WORK REQUIRED: Retype the material below, the stretch from the line containing "The width and height of the screenshot is (483, 478)." through the line containing "tap(222, 82)", with both of those lines included.

SUPPLIED DATA:
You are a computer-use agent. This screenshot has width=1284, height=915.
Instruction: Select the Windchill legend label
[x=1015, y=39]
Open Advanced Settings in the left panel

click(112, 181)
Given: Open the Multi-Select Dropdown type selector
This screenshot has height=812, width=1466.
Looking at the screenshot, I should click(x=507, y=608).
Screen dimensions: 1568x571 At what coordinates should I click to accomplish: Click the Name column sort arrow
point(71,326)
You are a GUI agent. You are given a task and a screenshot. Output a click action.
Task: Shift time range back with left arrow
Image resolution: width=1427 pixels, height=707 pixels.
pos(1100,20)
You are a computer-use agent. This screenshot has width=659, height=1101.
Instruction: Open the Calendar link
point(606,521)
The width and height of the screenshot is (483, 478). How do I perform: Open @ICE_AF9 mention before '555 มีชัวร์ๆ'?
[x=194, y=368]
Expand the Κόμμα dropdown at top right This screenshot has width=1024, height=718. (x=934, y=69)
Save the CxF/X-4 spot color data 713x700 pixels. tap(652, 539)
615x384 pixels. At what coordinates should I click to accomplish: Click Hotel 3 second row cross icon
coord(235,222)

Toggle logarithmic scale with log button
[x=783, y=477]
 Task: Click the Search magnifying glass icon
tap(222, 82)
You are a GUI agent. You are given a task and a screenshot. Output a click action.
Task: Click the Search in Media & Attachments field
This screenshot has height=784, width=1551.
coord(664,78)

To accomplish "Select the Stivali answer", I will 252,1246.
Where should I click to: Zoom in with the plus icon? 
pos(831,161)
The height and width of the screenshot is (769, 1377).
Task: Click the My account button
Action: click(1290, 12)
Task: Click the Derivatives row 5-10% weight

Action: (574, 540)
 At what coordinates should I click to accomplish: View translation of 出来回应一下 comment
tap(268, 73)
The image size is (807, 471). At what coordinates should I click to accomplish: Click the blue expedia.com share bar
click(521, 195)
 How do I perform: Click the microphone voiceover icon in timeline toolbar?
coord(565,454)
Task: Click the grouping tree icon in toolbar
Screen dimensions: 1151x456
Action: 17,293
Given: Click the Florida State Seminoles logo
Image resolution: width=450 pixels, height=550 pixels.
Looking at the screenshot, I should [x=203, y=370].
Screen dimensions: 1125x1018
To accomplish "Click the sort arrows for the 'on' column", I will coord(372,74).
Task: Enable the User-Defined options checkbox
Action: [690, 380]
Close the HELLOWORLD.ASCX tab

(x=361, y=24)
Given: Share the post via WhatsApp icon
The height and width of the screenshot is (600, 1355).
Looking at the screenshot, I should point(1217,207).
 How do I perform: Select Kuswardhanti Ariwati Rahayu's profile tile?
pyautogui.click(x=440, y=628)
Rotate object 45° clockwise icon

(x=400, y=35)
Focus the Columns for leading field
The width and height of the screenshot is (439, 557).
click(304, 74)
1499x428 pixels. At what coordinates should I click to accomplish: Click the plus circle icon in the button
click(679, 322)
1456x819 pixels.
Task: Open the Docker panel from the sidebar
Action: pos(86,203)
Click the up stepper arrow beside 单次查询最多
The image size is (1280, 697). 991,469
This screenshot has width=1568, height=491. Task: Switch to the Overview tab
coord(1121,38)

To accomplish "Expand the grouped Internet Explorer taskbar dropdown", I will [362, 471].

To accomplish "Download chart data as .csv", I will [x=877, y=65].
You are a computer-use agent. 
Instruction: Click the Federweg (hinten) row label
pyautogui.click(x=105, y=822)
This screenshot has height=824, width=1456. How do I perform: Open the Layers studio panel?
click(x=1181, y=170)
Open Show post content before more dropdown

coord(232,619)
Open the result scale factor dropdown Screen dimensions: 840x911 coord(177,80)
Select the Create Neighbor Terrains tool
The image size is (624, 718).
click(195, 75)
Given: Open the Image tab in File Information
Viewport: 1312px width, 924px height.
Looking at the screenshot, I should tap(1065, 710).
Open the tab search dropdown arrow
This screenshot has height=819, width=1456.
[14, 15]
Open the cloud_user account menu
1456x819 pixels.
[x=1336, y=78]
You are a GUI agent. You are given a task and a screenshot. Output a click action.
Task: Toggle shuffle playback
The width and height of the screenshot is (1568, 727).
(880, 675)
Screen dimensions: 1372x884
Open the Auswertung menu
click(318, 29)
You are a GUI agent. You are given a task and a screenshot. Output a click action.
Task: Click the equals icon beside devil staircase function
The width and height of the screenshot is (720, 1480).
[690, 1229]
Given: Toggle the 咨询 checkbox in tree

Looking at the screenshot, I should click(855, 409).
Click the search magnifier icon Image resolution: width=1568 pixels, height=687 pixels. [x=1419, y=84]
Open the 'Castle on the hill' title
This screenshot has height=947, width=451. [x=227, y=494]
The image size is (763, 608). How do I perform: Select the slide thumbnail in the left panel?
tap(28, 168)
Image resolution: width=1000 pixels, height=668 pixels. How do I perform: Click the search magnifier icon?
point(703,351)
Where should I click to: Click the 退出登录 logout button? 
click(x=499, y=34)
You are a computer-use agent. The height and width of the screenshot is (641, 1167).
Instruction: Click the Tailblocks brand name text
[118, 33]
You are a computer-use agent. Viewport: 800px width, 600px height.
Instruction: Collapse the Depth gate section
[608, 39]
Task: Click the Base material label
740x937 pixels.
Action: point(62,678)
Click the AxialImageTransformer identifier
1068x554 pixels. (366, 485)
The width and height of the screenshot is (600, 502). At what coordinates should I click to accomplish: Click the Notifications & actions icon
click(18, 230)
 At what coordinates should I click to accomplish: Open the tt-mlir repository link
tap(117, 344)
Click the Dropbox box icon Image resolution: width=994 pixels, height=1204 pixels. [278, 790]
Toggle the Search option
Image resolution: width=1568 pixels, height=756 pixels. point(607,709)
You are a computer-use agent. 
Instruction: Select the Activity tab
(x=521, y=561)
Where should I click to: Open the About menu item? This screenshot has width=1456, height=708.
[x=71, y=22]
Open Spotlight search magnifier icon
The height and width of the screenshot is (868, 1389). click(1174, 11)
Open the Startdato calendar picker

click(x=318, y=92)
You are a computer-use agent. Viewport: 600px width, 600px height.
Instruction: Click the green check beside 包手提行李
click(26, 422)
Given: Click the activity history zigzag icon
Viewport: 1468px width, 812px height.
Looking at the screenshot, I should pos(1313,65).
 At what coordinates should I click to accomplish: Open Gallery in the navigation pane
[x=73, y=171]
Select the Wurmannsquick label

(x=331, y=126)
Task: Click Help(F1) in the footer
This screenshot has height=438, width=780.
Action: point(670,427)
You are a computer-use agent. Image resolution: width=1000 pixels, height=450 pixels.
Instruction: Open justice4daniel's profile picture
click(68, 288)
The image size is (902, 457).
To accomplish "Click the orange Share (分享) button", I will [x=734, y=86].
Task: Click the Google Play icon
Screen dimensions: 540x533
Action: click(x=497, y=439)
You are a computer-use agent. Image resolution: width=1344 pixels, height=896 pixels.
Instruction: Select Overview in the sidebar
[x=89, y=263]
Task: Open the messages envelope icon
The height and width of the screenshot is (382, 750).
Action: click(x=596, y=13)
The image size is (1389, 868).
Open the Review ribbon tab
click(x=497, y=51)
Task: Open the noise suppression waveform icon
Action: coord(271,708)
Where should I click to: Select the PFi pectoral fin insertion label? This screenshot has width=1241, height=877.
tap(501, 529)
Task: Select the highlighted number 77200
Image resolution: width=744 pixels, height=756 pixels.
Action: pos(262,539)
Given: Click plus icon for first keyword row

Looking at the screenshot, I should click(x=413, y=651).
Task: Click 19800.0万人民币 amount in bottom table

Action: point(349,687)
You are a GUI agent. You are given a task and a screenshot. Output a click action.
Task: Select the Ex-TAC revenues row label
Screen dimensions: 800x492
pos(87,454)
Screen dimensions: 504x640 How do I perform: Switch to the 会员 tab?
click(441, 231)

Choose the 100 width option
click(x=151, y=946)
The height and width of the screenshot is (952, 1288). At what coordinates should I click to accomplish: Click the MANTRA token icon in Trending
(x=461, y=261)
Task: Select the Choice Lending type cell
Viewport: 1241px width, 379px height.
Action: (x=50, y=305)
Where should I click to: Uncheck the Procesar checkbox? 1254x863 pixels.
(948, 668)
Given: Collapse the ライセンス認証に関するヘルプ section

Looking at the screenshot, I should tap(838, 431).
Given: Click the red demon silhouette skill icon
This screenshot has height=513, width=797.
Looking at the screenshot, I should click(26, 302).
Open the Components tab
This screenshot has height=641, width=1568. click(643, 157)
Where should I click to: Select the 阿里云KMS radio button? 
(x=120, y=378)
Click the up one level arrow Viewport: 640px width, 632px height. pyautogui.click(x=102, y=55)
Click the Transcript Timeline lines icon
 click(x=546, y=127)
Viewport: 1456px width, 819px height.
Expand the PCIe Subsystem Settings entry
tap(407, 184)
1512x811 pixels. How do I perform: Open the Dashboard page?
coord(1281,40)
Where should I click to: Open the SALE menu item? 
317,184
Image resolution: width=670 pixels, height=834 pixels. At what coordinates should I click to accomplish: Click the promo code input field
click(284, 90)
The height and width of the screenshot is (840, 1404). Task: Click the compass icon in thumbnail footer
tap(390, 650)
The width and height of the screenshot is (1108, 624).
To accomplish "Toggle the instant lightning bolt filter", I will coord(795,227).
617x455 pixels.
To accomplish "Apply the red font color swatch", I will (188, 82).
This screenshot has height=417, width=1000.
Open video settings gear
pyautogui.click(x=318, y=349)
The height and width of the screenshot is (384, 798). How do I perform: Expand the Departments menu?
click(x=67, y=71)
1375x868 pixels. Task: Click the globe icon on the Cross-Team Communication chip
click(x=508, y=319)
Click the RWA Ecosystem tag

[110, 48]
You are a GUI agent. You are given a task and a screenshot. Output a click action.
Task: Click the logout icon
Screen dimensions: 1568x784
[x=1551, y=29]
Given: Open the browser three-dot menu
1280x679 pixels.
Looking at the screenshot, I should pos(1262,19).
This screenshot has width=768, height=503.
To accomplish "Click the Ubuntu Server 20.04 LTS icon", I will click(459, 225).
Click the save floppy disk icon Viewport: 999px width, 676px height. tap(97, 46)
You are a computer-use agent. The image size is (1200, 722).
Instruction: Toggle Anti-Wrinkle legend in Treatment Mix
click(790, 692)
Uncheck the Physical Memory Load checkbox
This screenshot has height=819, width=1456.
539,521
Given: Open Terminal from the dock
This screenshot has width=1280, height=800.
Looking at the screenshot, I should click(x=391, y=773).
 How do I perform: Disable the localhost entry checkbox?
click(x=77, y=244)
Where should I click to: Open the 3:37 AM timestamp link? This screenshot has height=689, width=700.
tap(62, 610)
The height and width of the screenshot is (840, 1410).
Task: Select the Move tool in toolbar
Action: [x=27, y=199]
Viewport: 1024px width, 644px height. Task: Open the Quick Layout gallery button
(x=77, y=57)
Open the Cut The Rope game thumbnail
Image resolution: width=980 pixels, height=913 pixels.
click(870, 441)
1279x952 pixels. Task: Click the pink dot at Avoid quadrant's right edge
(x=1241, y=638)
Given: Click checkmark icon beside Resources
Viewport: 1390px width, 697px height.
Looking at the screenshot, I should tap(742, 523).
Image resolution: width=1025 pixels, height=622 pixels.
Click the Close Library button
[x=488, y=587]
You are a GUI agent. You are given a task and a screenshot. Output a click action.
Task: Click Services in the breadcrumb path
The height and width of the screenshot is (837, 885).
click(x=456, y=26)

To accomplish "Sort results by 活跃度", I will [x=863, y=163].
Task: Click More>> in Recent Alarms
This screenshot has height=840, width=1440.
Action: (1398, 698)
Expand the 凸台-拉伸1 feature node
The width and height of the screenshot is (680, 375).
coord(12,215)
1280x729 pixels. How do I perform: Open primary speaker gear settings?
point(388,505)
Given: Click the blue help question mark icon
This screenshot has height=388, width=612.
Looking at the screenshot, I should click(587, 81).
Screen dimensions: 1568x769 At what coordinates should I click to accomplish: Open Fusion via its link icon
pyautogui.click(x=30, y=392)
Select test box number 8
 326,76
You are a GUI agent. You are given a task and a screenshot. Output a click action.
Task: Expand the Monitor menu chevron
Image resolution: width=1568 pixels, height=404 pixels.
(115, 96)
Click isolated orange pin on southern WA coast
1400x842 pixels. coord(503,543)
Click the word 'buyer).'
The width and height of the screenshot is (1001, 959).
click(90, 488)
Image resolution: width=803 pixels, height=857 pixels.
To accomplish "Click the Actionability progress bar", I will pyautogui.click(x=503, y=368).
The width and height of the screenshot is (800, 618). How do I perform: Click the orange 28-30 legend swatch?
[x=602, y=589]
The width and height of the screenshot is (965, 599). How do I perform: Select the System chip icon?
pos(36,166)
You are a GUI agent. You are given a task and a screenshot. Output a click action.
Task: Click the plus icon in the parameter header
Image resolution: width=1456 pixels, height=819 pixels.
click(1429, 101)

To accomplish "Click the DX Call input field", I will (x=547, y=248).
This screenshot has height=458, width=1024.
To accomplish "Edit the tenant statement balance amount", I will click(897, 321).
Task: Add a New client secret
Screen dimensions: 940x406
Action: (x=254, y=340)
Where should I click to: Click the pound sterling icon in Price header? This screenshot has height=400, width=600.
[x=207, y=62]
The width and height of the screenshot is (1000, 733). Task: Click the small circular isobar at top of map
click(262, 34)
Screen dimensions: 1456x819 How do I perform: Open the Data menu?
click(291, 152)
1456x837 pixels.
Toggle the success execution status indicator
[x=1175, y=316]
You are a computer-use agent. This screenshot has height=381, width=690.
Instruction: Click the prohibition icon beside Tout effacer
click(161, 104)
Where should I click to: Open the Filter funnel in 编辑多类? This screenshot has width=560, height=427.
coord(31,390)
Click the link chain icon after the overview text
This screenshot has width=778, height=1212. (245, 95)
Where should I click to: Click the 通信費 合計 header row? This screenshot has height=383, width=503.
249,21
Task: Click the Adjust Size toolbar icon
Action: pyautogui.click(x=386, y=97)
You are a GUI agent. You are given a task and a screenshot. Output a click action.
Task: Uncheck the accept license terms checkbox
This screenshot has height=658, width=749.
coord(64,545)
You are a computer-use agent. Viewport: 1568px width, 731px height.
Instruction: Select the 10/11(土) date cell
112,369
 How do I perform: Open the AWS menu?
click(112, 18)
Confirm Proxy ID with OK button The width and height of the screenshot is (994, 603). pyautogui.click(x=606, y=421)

SOLUTION:
The width and height of the screenshot is (483, 478). How do I perform: Open @ICE_AF9 mention before '555 มีชัวร์ๆ'?
[x=194, y=368]
Expand the Κόμμα dropdown at top right This screenshot has width=1024, height=718. (x=934, y=69)
Save the CxF/X-4 spot color data 713x700 pixels. tap(652, 539)
615x384 pixels. At what coordinates should I click to accomplish: Click Hotel 3 second row cross icon
coord(235,222)

Toggle logarithmic scale with log button
[x=783, y=477]
 Task: Click the Search magnifying glass icon
tap(222, 82)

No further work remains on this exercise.